Dar à luz a um filho e a uma carreira ainda mais promissora

A maternidade segue sendo um peso na carreira das mulheres, mas não deveria ser

Por Bernt Entschev

A maternidade segue sendo um peso na carreira das mulheres, mas não deveria ser

Dia desses fui surpreendido por uma notícia de que uma startup de São Paulo havia contratado uma profissional que estava entrando em seu nono mês de gestação. Ao mesmo tempo, parei e pensei: por que notícias desta natureza ainda me surpreendem, após anos convivendo no mundo da gestão de pessoas?

Infelizmente, tanto eu quanto você, leitor, sabemos que as empresas ainda tratam a gravidez como algo que vai “atrapalhar” a rotina diária da corporação. Isso já mudou muito em respeito às leis e pelo mundo em que vivemos. Mas não é algo assimilado ainda por todos os gestores. Essa é uma barreira que todos nós devemos ajudar a derrubar, independentemente do papel que desempenhemos no mercado de trabalho. 

A notícia da startup me chamou a atenção porque a direção da empresa aplicou o que venho defendendo há muitos anos: gravidez não é, de forma alguma, uma doença. Pelo contrário, é vida nova em todos os sentidos! No lado profissional, com certeza o grupo empresarial que oportunizar esta realização à mulher que deseja ter seus bebês contará, no futuro, com uma pessoa muito mais madura, focada, aberta às novas experiências, ainda mais ágil na realização de suas atividades e mais eficaz nas decisões que precisa tomar. 

Quer correlação melhor com o dia a dia de nosso trabalho? Esse perfil se molda ao natural, a maternidade transforma a mulher, pois ela tem nos braços um ser que depende dela para tudo. Sabendo ou não, ela terá de aprender a lidar com inúmeras situações que o recém-nascido exige e isso vai oferecer uma experiência que somente ela poderá ter com a sua vivência como mãe. Certamente essa vivência será interiorizada e transmitida para outras áreas da vida – entre elas a profissional. 
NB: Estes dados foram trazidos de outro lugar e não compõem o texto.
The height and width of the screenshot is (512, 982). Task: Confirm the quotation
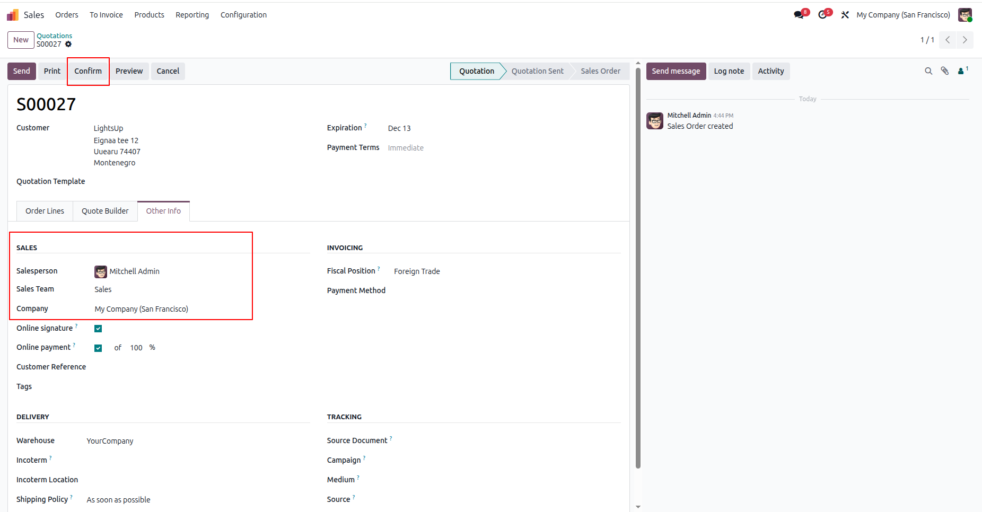[x=88, y=71]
Deixo meu recado aos empresários e profissionais da área de recursos humanos: vejam na gravidez de suas colaboradoras algo que vai transformar aquela profissional em alguém ainda mais comprometida e ainda mais produtiva para sua companhia. Foi o que fez a startup paulistana. Seu diretor, ao justificar a contratação, na ocasião declarou: “Desejo o talento desta profissional, independentemente de suas decisões pessoais e planejamento familiar”. Essa sensibilidade no mercado de trabalho conta inúmeros pontos para empresas que querem se diferenciar em um mundo cada vez mais competitivo. 
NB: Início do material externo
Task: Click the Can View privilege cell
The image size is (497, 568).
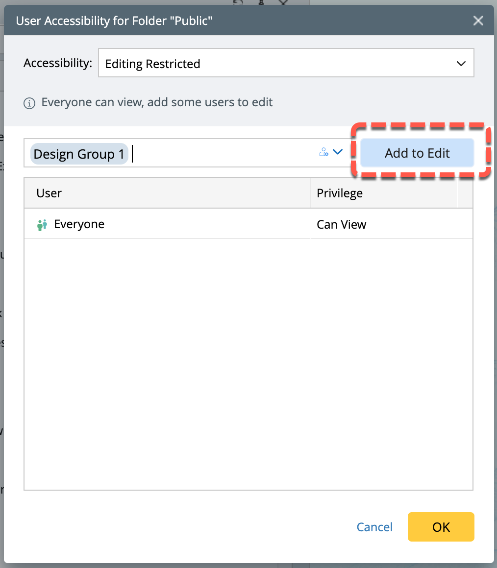Action: tap(342, 225)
Para você, leitora, que deseja ser mãe, minha sugestão é: não deixe de buscar o seu sonho. Se você se sente preparada e o casal está totalmente de acordo com a vinda de um novo ser humano, pode ter a certeza de que você será uma profissional ainda melhor. Convivi com centenas de mulheres que viveram essa mesma experiência e posso afirmar que elas se apresentaram de modo muitíssimo diferente e particular após esse momento marcante de suas vidas. Afinal, conceber também faz parte de uma feliz e promissora carreira.